A key Federal Reserve program is providing stiff competition for bank deposits.
By contrast, money funds are seen by investors today as a safe haven. As we discussed here, they have gained balances since the beginning of March, while bank deposits (especially at smaller institutions) have declined. In this sense, reverse repurchases have been seen as contributing to disintermediation at a time when the Fed is seeking to reestablish financial stability.
This is certainly not the Fed’s intention. And there is very little that the Fed can do to alter the result. Lowering the RRP rate slightly will not be enough to make bank deposits competitive. Lowering the RRP rate by a lot might cause overnight rates to fall, producing an unwanted easing of monetary policy. Over time, the RRP should shrink in concert with the Fed’s balance sheet, but this will happen only gradually.

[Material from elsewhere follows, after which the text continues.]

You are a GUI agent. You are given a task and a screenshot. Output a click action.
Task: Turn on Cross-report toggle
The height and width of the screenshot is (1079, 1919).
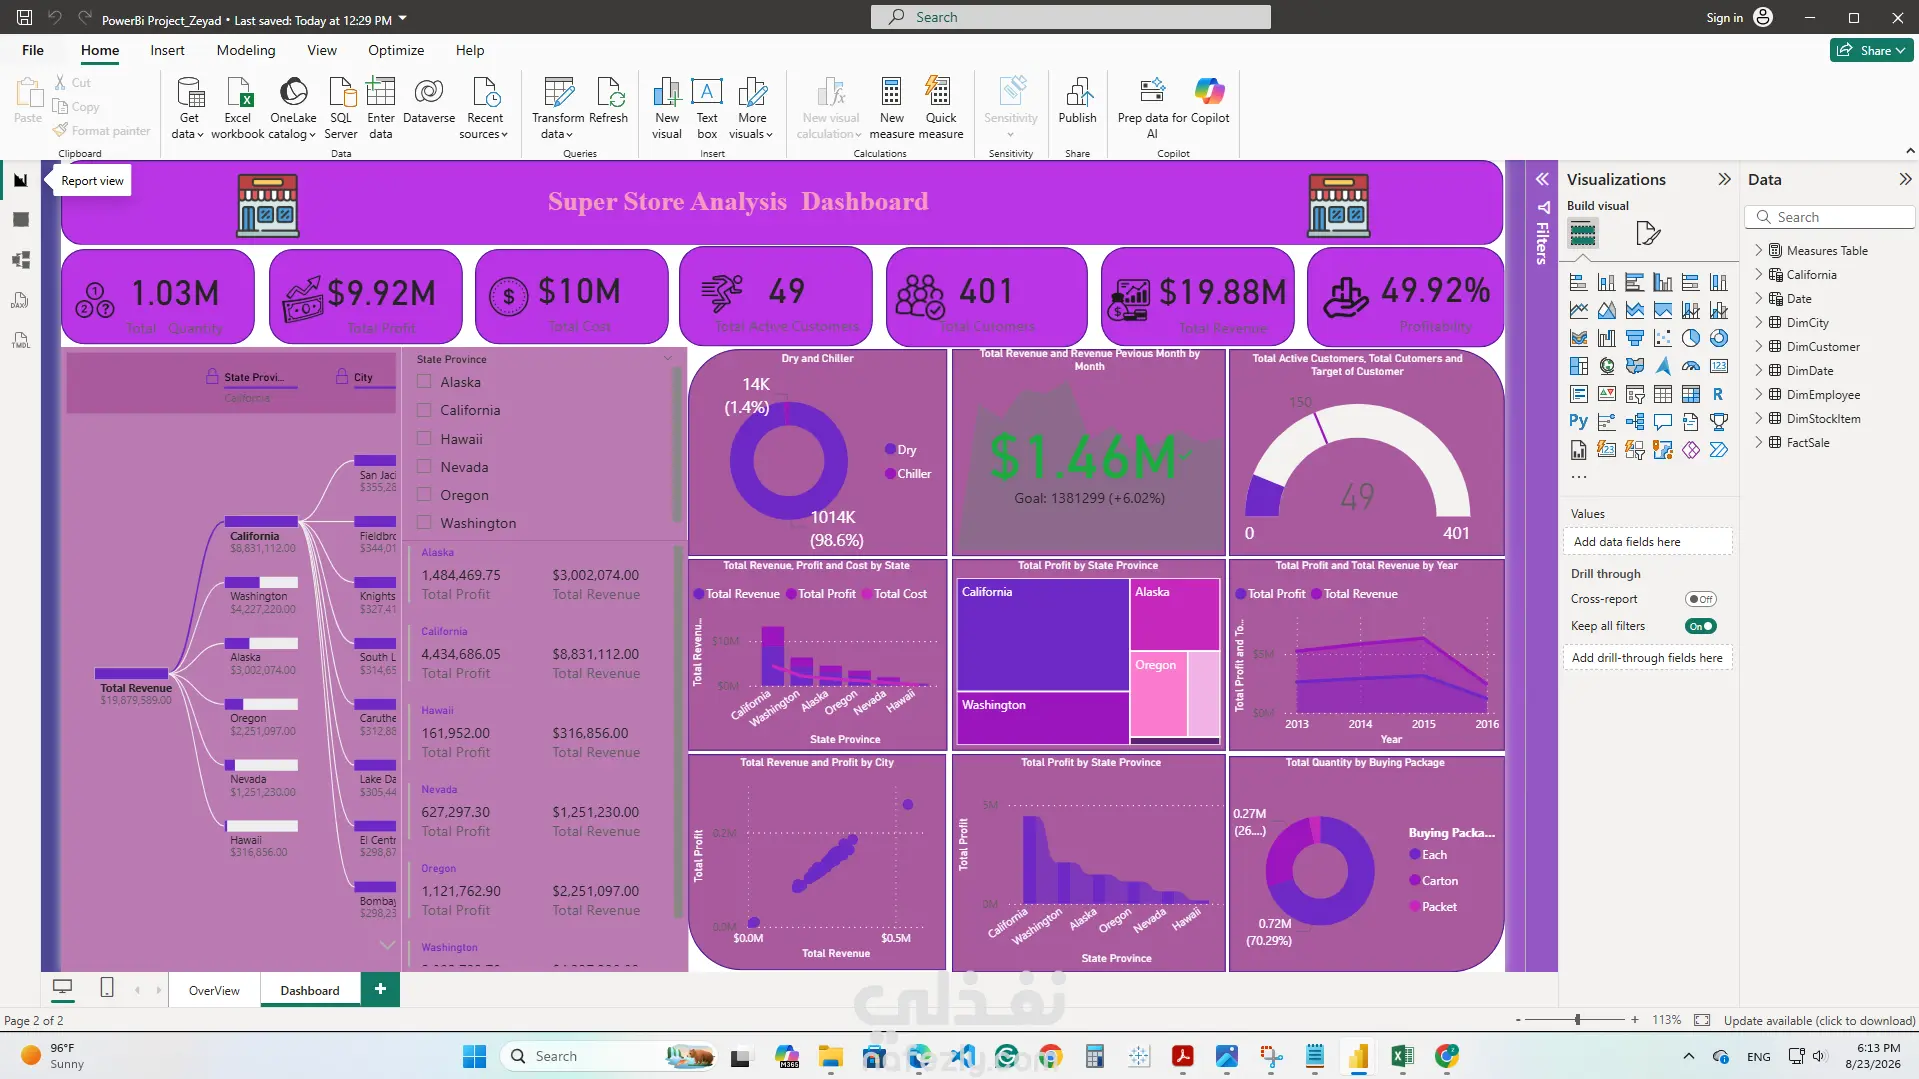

The best thing for the Fed to do under current circumstances is to keep up its active surveillance of developments in the banking system and sustain its communication about its general soundness. Efforts to reinforce the oversight of risks facing financial firms will also provide a measure of reassurance.
Ultimately, the cure for what ails the system may be time. A few months without bad banking headlines would be a very welcome development.